Your priorities for a sector staring at challenges?
Three ideas. First, there is tremendous opportunity in India now. The governments at the Centre and in the states are very progressive. Second, the sector has matured quite a bit. It has worked for the global market over 25 years — started with cost arbitrage, then capacity building and is now saying we can participate in transformative agendas. The third dimension is that disruption has become the common denominator in today’s world, be it cloud or mobile.
If you combine these three – the opportunity in India, sector maturity and disruption in the technology landscape, you get a recipe for a success story. My priority on behalf of the sector will be on how we address this opportunity.
From a policy standpoint, what are the top pain points?
Regarding policy discussion with the government, our priority is a re-look at procurement. The current policies on this make it difficult for Indian companies to participate. They still go by the T1/L1 raj, which is that technically you should be the number one but price-wise, you should be the lowest.
Also, there are some challenges with start-up companies. When they raise money, the valuations are not very accurate. That’s the second discussion on.
On traditional IT services, how is the demand scenario?

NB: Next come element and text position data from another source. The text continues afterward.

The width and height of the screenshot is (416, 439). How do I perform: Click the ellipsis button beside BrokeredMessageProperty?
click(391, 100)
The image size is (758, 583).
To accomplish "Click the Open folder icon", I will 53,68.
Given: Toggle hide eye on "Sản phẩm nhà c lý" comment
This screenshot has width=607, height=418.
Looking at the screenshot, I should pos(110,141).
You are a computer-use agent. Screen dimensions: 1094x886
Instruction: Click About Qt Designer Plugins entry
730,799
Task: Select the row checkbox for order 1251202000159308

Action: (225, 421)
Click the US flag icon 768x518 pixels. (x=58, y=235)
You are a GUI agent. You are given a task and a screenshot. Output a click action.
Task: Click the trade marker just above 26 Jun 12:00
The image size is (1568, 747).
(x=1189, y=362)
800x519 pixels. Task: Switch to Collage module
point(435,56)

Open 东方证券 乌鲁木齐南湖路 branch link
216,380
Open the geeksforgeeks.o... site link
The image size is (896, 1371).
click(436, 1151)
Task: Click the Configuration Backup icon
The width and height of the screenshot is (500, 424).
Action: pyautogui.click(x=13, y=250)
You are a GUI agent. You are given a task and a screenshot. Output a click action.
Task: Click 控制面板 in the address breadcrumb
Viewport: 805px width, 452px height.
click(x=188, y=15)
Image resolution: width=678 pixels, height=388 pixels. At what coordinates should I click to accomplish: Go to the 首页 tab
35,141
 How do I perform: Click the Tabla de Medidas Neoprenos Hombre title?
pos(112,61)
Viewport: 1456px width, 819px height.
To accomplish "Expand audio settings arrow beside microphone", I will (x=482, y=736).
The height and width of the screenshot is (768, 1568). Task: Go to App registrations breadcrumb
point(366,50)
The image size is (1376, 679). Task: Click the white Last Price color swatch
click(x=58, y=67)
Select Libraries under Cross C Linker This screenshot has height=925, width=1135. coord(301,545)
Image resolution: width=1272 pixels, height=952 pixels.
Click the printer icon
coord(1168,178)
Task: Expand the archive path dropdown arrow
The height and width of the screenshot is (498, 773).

Still very positive. We have not seen any let-up on the traction, anywhere in the world. The challenge we have is volatility in the currency. For example, the euro has depreciated 21 per cent against the dollar. Our ability to manage this cross-currency movement is going to be a challenge because if the reported revenue is in dollars, it will impact the dollar growth. It will also impact the margins. If you have your costs in one currency and your revenues in another, you will have an impact. Apart from this, the pipeline is very good.
What about the target of $300 billion in revenues for 2020 set by Nasscom? Will the industry be able to meet it?
We are not revising those. They are absolutely intact.